Items from a dataset
%%

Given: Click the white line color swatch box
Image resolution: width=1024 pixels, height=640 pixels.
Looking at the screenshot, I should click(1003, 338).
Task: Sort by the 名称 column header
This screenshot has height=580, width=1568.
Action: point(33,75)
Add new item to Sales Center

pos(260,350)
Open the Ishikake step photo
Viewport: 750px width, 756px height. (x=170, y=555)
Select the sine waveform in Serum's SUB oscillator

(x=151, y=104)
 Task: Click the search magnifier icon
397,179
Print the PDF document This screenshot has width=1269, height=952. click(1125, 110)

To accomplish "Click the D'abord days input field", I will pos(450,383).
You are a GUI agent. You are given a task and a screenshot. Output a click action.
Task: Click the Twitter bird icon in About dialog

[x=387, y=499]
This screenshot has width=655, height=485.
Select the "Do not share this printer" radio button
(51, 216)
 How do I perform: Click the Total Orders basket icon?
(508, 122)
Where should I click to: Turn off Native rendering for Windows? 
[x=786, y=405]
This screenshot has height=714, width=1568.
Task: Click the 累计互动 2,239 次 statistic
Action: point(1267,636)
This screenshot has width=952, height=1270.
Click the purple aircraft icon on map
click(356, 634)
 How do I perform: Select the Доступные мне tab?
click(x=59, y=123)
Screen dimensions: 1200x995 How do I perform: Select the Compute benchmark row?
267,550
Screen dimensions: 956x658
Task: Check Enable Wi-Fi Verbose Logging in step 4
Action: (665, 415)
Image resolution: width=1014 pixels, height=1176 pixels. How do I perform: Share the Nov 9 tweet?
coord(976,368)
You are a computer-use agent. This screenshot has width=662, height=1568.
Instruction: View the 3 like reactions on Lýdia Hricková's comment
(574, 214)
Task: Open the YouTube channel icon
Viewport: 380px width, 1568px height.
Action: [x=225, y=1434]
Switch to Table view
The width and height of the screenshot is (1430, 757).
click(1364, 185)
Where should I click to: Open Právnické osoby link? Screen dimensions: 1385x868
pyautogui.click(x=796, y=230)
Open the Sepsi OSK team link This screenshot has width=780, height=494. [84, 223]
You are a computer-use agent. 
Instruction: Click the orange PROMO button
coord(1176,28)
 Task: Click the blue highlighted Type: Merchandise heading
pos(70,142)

%%

__Problem statement__: The count alone is wanted: how many lines above hold the string "computer"?

__Solution for this exercise__: 2